• [TASK INSTRUCTIONS]: When you reach the records below, output every one exactly as written but leave out any pictures.
BEGIN EXTRACTED RECORDS
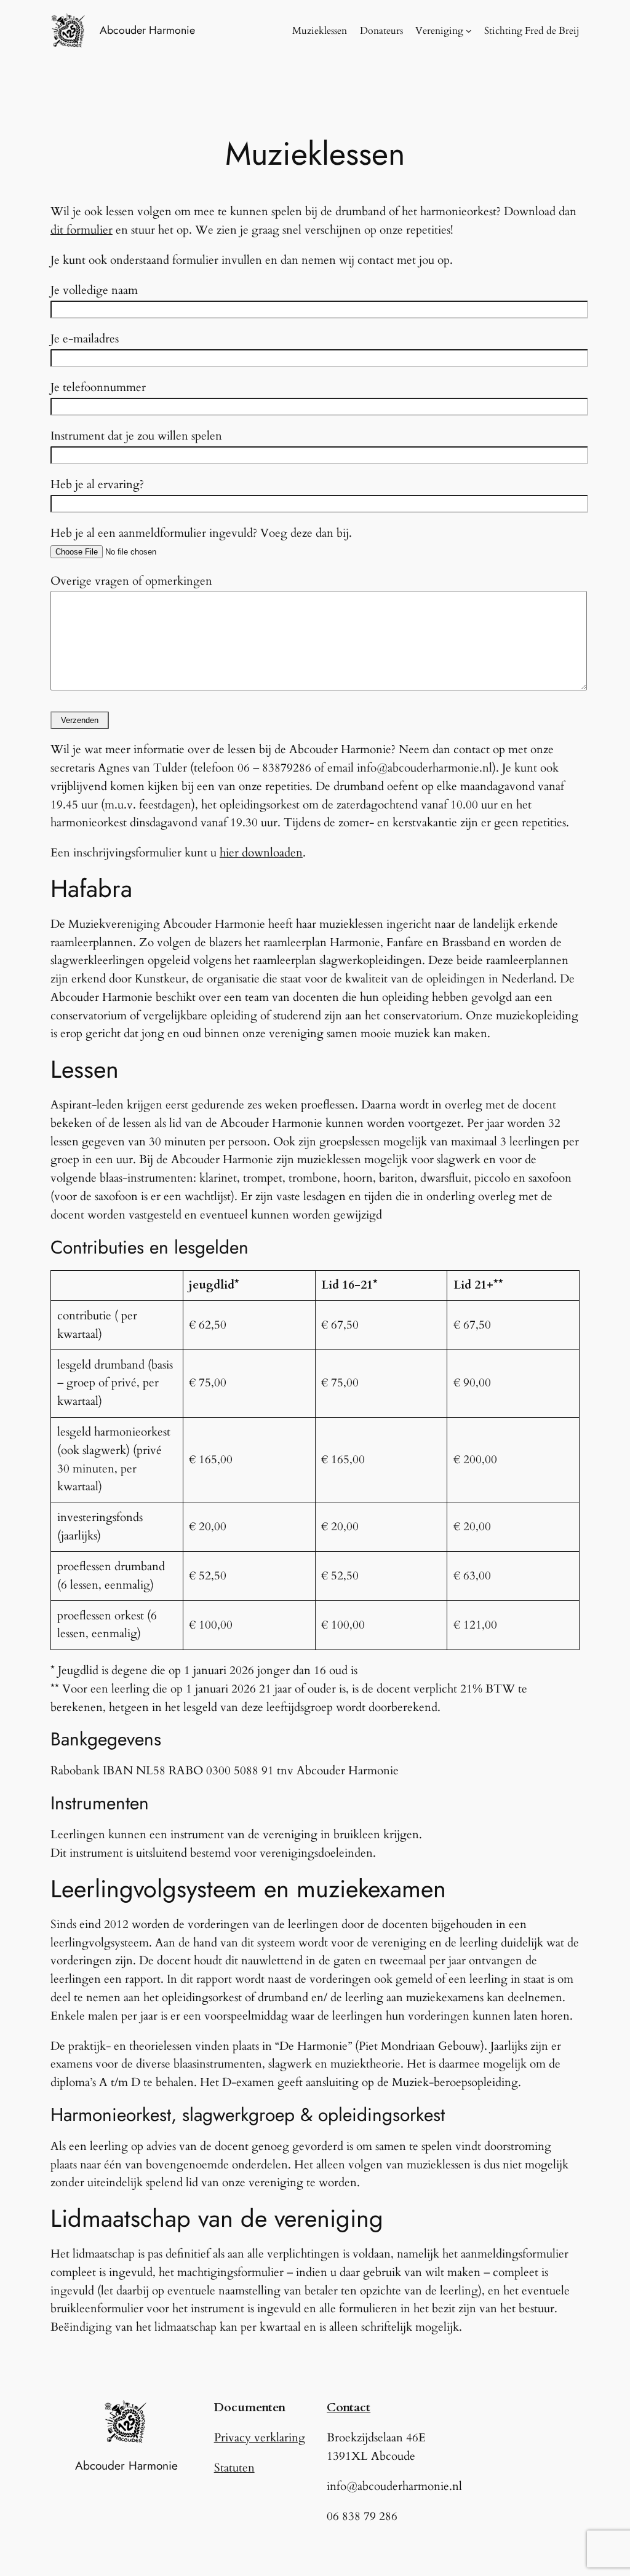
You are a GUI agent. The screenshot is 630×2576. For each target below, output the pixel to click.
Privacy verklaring (259, 2438)
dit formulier (81, 230)
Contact (348, 2408)
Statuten (234, 2468)
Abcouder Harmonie (147, 30)
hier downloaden (261, 853)
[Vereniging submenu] (469, 31)
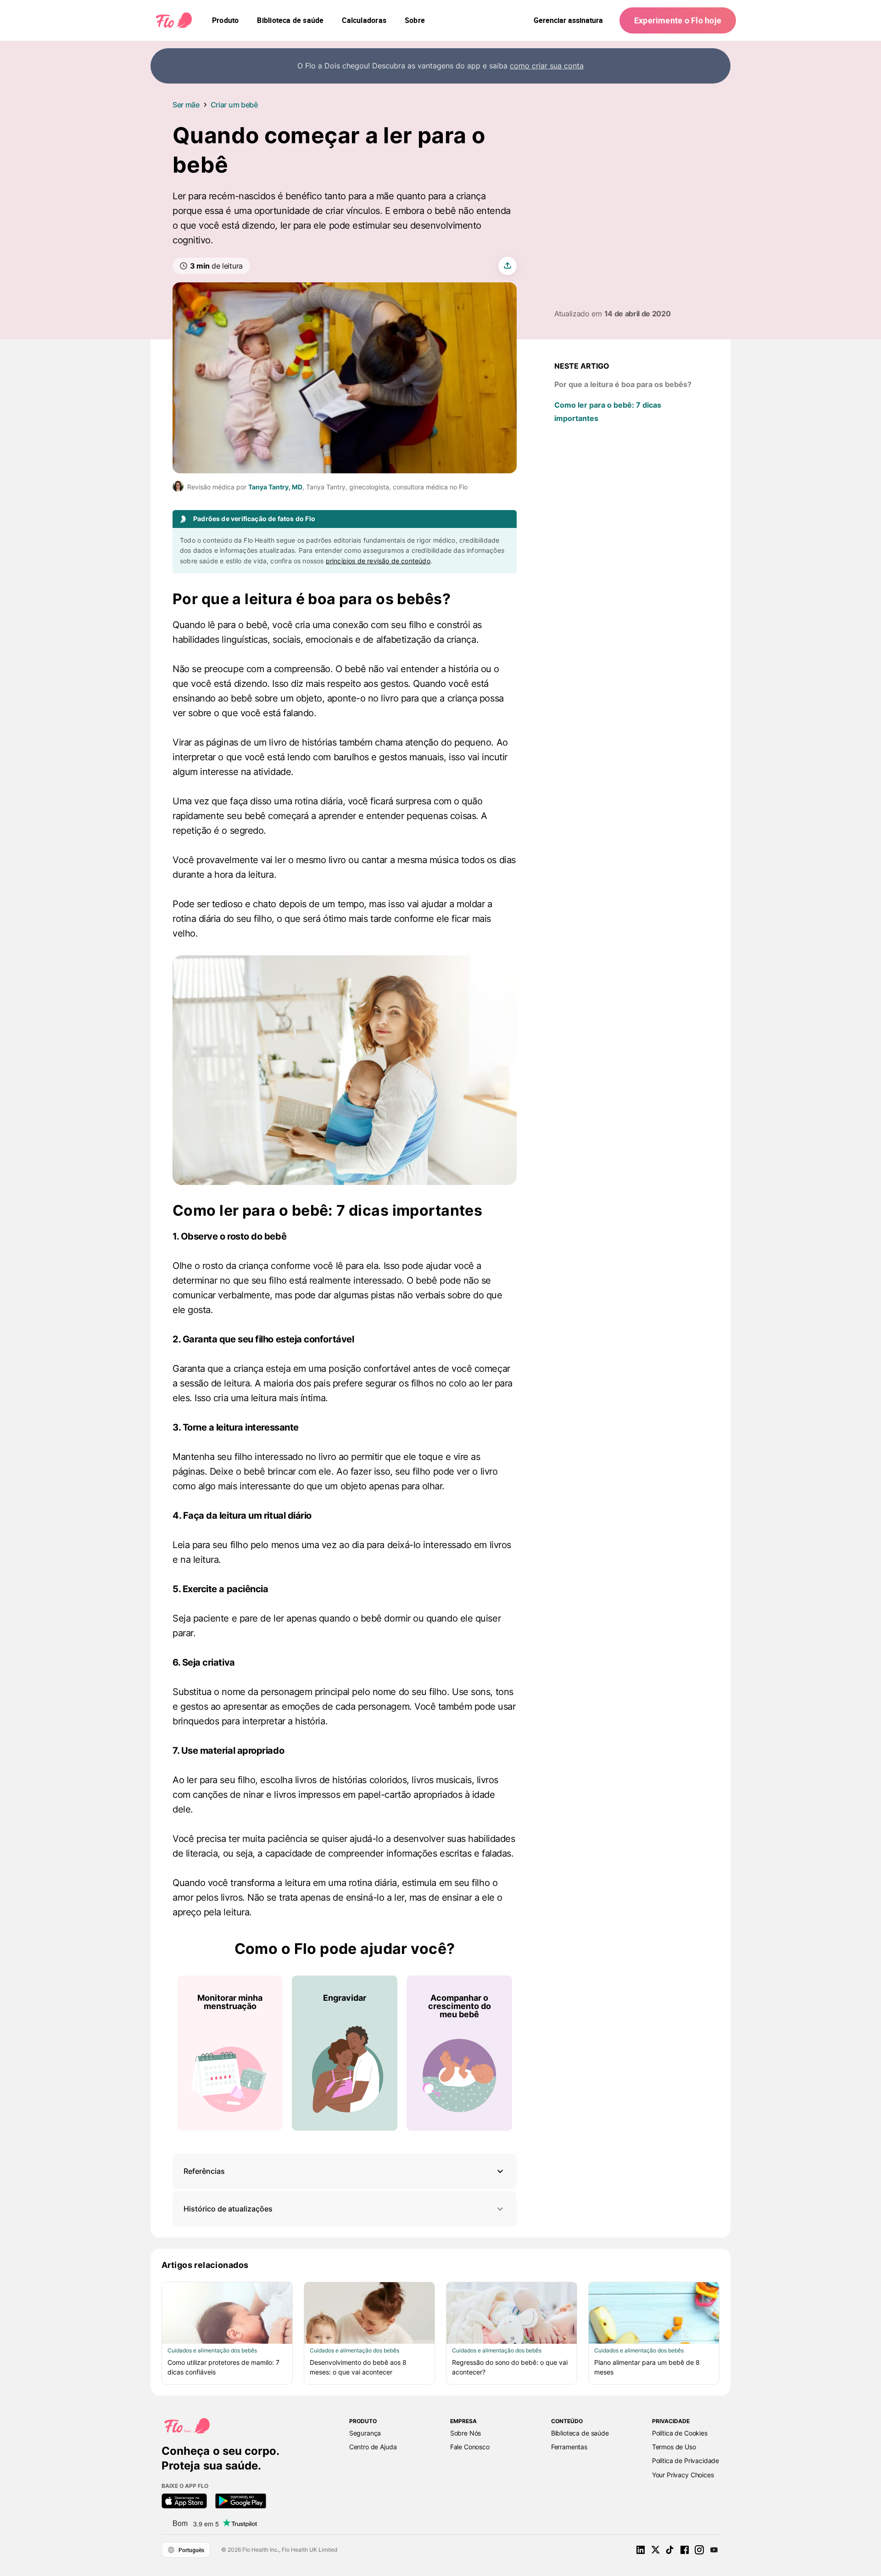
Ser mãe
END EXTRACTED RECORDS
• [RESULT FOR THIS EXERCISE]:
You are a GUI agent. The screenshot is 630×2576. For each target below, output the pixel to click.
Privacy verklaring (259, 2438)
dit formulier (81, 230)
Contact (348, 2408)
Statuten (234, 2468)
Abcouder Harmonie (147, 30)
hier downloaden (261, 853)
[Vereniging submenu] (469, 31)
Ser mãe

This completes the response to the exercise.